To save a geojson file that can be opened in your favorite GIS viewer:

geojson = {
    'type': 'FeatureCollection',
    'features': results
}

with open("vectors.geojson", "w") as f:
    f.write(json.dumps(geojson))

The query can be any valid Elasticsearch query string (see https://www.elastic.co/guide/en/elasticsearch/reference/current/query-dsl-query-string-query.html#query-string-syntax).

For example, to find WV03 imagery taken only on a certain date:

query = "item_type:WV03 AND attributes.ACQDATE:\"2014-05-16\""
results = gbdx.vectors.query(colorado_aoi, query=query)

Vector Creation

The following snippet will insert a polygon into the vector index:

aoi = "POLYGON((0 3,3 3,3 0,0 0,0 3))"
results = gbdx.vectors.create_from_wkt(
    aoi,
    item_type='my_arbitrary_item_type',
    ingest_source='arbitrary_ingest_source',
    attribute1='nothing',
    attribute2='something',
    number=6,
    date='2015-06-06'
)

item_type and ingest_source are required (and make searching and finding this vector easier later). All other parameters are arbitrary attributes that will be included on the data.

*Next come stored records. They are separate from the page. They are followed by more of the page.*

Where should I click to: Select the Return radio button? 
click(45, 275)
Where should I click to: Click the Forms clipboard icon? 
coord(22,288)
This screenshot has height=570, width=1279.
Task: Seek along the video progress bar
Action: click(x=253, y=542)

The resulting vector is stored as:

{
   "geometry":{
      "type":"Polygon",
      "coordinates":[
         [
            [
               0.0,
               3.0
            ],
            [
               3.0,
               3.0
            ],
            [
               3.0,
               0.0
            ],
            [
               0.0,
               0.0
            ],
            [
               0.0,
               3.0
            ]
         ]
      ]
   },
   "type":"Feature",
   "properties":{
      "name":null,
      "format":null,
      "ingest_date":"2016-10-20T20:08:48Z",
      "text":"",
      "source":null,
      "ingest_attributes":{
         "_rest_url":"https://vector.geobigdata.io/insight-vector/api/vectors",
         "_rest_user":"nricklin"
      },
      "original_crs":"EPSG:4326",
      "access":{
         "users":[
            "_ALL_"
         ],
         "groups":[
            "_ALL_"
         ]
      },
      "item_type":[
         "my_arbitrary_item_type"
      ],
      "ingest_source":"arbitrary_ingest_source",
      "attributes":{
         "date":"2015-06-06",
         "attribute2":"something",
         "attribute1":"nothing",
         "number":"6"
      },
      "id":"5b372eb0-a83e-4b52-a40b-9a6f411b129f",
      "item_date":"2016-10-20T20:08:48Z"
   }
}

Vector Aggregations

The following snippet will aggregate the top 10 OSM item types in 3 character geohash buckets over Colorado:

from gbdxtools.vectors import TermsAggDef, GeohashAggDef

query = 'ingest_source:OSM'
colorado_aoi = "POLYGON((-108.89 40.87,-102.19 40.87,-102.19 37.03,-108.89 37.03,-108.89 40.87))"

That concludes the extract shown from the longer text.